Ottenere cellule staminali embrionali stabilizzate attraverso la clonazione: lo hanno fatto i ricercatori del New York Stem Cell Foundation Laboratory utilizzando una tecnica di clonazione simile a quella usata per clonare la pecora Dolly, chiamata “trasferimento nucleare di cellule somatiche” (SCNT), per riuscire a produrre cellule staminali pluripotenti embrionali partendo da un ovocita.
Gli scienziati sono riusciti a far raggiungere all’agglomerato cellulare la fase di blastocisti, ovvero lo stadio iniziale dell’embrione nel processo di embriogenesi.
La ricerca, pubblicata su Nature, è ovviamente destinata a far discutere e a ridestare gli animi dei detrattori della clonazione e dell’intera comunità scientifica.
Con l’esperimento statunitense sono state ottenute 13 staminali, che però, per ora, non possono venire usate a causa di un’anomalia cromosomica che non assicura una perfetta compatibilità con l’organismo del donatore. Il rischio, come nel caso dei trapianti di organi, è quello del rigetto. Per molti esperti si tratterebbe di una sperimentazione “priva di rilevanza clinica”, poiché le staminali prodotte sarebbero anomale, in quanto dotate di un corredo cromosomico formato da triplette anziché da coppie, ma questo studio comunque rappresenta un passo avanti nel tentativo di riuscire a produrre cellule staminali embrionali.

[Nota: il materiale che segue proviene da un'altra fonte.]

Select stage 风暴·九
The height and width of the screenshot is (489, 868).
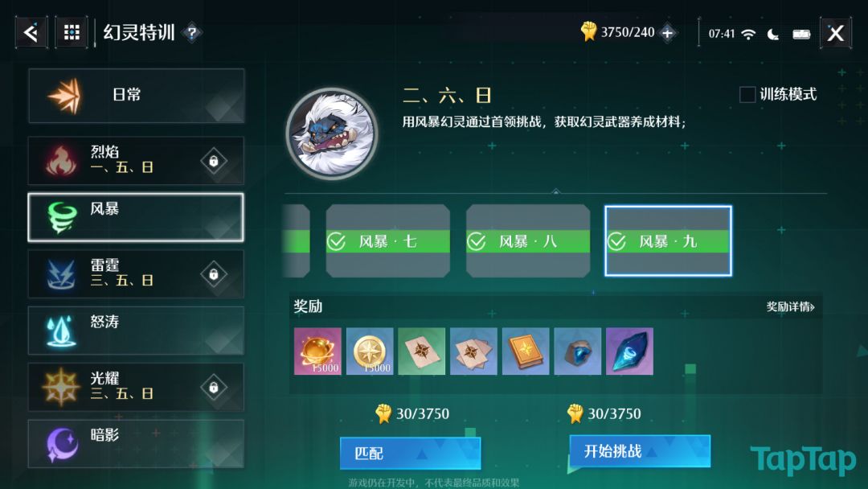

Le cellule prodotte nei laboratori americani potenzialmente potrebbero essere trapiantate in futuro per sostituire le cellule danneggiate nelle persone affette da diabete o altre malattie senza essere rigettate dal sistema immunitario.
La soluzione sarebbe quella di estrarre il DNA dal nucleo dell’ovocita in modo da eliminare qualunque incompatibilità con il ricevente, ma questa operazione potrebbe compromettere il processo di duplicazione cellulare e quindi precludere l’obbiettivo di ottenere cellule staminali pluripotenti. L’importanza della ricerca, insomma, sta soprattutto nel fatto che ha accertato che cosa non funzionava negli esperimenti precedenti, e consolida la strada verso progressi tangibili.